Hauptziel des Projektes ist die Temperatur-Limitierung von Zellen, Organen und ganzen Tieren zu dokumentieren, wobei der Funktion von Mitochondrien - als Kraftwerken der Zelle - eine Schlüsselrolle zukommt. Dafür werden Experimente an Fischen aus tropischen, gemäßigten und polaren Breitengraden mit steigenden, physiologisch relevanten Temperaturen durchgeführt, um Stoffwechselraten und Leistungsfähigkeit von Atmung und Herzmuskeln zu bestimmen.

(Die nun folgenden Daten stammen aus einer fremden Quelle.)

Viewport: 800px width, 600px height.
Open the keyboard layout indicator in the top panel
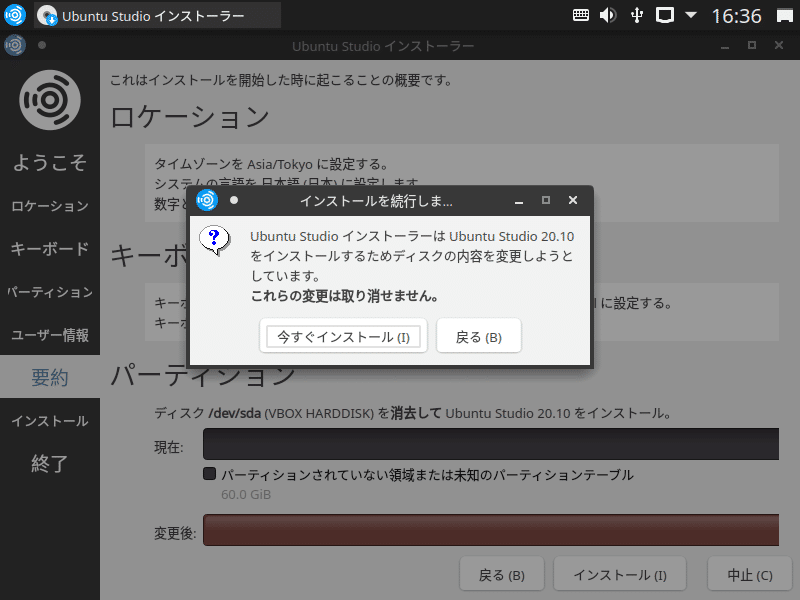pos(580,15)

Fischarten mit jeweils ähnlicher Lebensweise sollen von verschiedenen Partnerländern untersucht werden. Wir postulieren möglichen Herztod durch Versagen von Mitochondrien. Damit können Aussagen darüber getroffen werden, ob die Funktion der Herzmitochondrien letztendlich die geographische Verbreitung von Arten begrenzt und so als wichtiger Indikator für den Einfluss von Klimaveränderungen auf die Biodiversität funktioniert. Dies hätte eine mögliche breite Anwendung von Ergebnissen in der Aquakultur, Medizin und Wirtschaft zur Folge.